The idea here is to develop a world library of digital media, managed by open-source software.  Typical forms of interaction would be:


* *Contributing*.  You bring your laptop or a portable hard drive, and hook it up to the network, where there is a large distributed filesystem.  You run an app and point it at your media directories.  It copies anything you have that it doesn’t.

* *Copying*.  It gives you a browseable / searchable interface to find and copy from the library.  This needs to be done with nice tools.  One way would be to piggyback on an existing system – for example, if you know the ISBN for a book, you can annotate pages with links to the library.  Similarly with movies and IMDB pages.  So the IMDB is your database and searching system.

* *Cleanup*.  The tricky parts are in metadata and data quality.  Metadata, so you can find the information you are looking for.  And to avoid duplicates – so you don’t get 25 versions of the same song / movie.  Hashing the contents prevents you from exact duplicates, but since music and movies can be encoded in many different ways, you may still get "soft duplicates".  There are algorithmic techniques for identifying these, but they are imperfect.  In the import stage, the library might reject MP3s that aren’t well ID3-tagged, just because there is going to be so much data it can afford to reject contributions with poor metadata.  It might also require users to do some data cleanup in return for copying from the library – say, identify an untagged movie.


We’re envisioning this as an open-source project, which has a lot of advantages.  There isn’t any single world library – not at the beginning.  Anyone can use this software to set up their own collection – whether at a LAN party, or at a conference or festival.  People all over the world would contribute to the code, so that functionality increases over time.  Given many different Libraries, one usual function would be to diff two Libraries, and put anything the first has that the second wants onto a hard drive, to be moved by sneakernet (ie physical carrying).  This lets Libraries sync up without information going over the network.  If the Libraries have fast enough network connections, they could also sync over an encrypted connection.

■ ■ ■ ■

COMPLETE THE FOLLOWING:
**a)** According to the digital media library text, what does "sneakernet" mean?
**b)** Translate this sentence from the digital media library text into Spanish: "This lets Libraries sync up without information going over the network."
**c)** Turn the paragraph of the digital media library text that begins "We’re envisioning this as an open-source project" into a short bulleted list that keeps its main facts.

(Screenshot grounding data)
■ ■ ■ ■

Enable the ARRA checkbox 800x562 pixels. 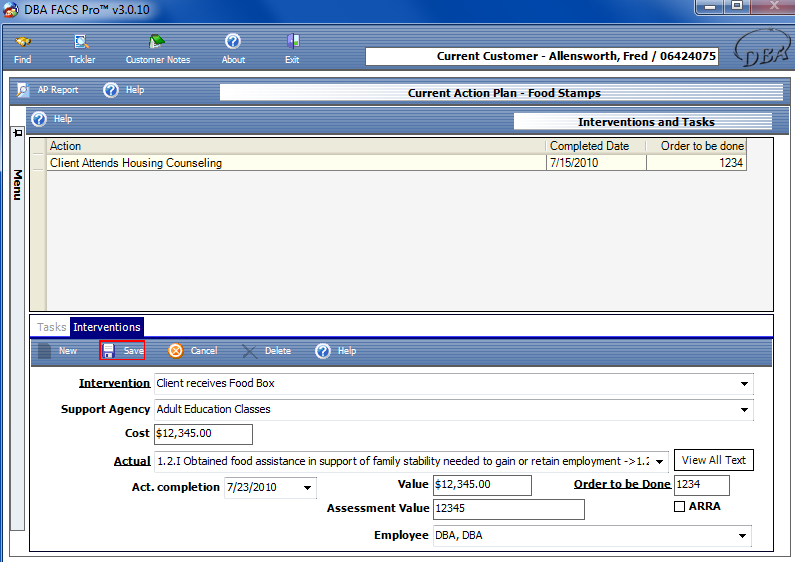680,507
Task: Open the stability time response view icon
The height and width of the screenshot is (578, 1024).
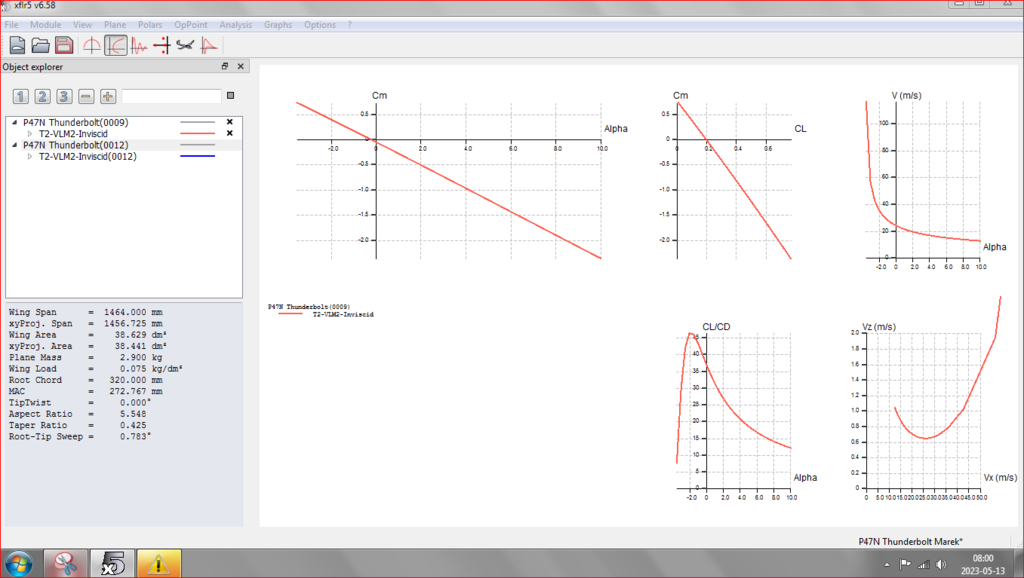Action: (139, 45)
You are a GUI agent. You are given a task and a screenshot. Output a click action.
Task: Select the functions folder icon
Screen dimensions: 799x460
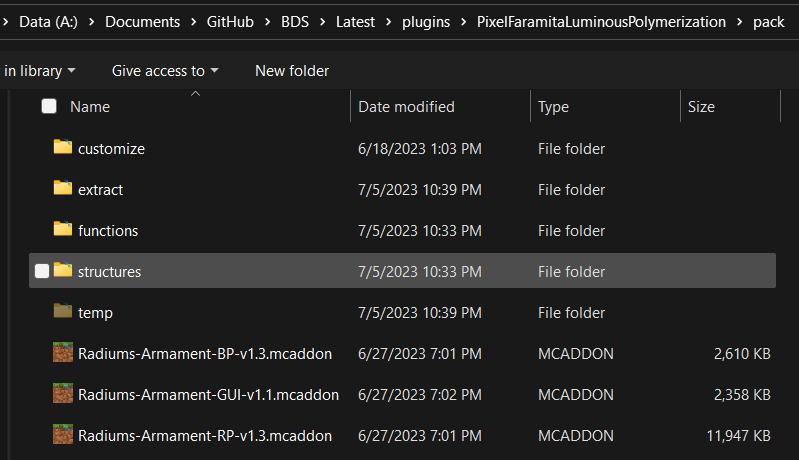tap(63, 230)
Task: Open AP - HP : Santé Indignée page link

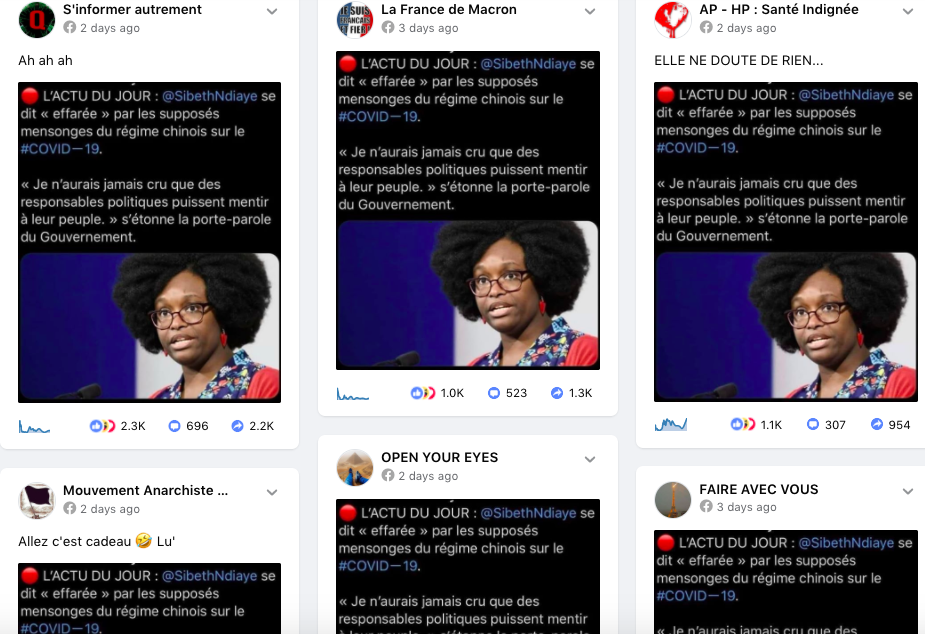Action: point(779,9)
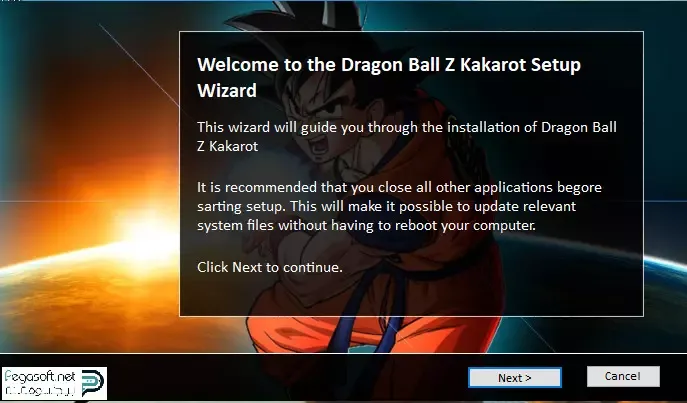Image resolution: width=687 pixels, height=403 pixels.
Task: Click the Welcome Setup Wizard heading
Action: point(389,77)
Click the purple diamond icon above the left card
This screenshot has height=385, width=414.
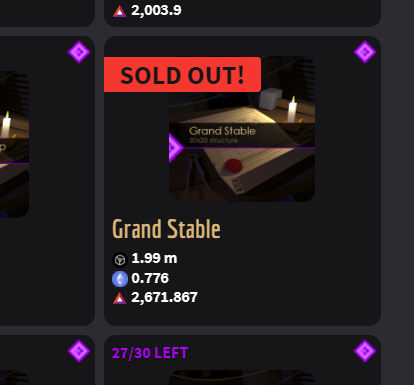point(79,52)

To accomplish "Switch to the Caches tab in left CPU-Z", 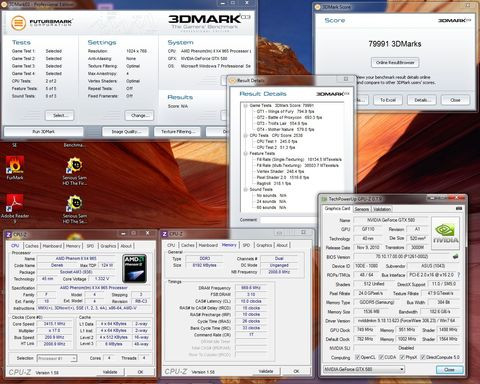I will (x=32, y=246).
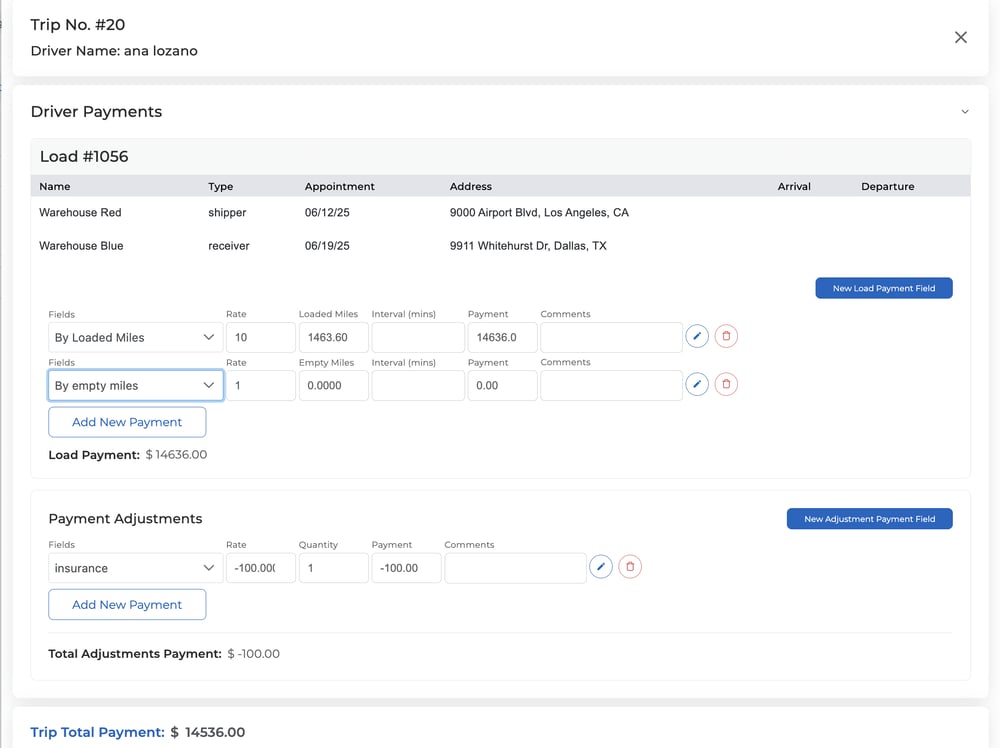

■ ■ ■ ■

EXERCISE ANSWERS:
**a)** Physical carrying.

**b)** Esto permite que las Bibliotecas se sincronicen sin que la información pase por la red.

**c)**
- It is planned as an open-source project.
- There is no single world library, at least at first. Anyone can use the software to set up their own collection, such as at a LAN party, conference or festival.
- People around the world would add to the code, so its features grow over time.
- Two Libraries can be compared. Anything the first has that the second wants goes onto a hard drive and is carried over by hand (sneakernet), so they sync without using the network.
- With fast enough network connections, Libraries could also sync over an encrypted connection.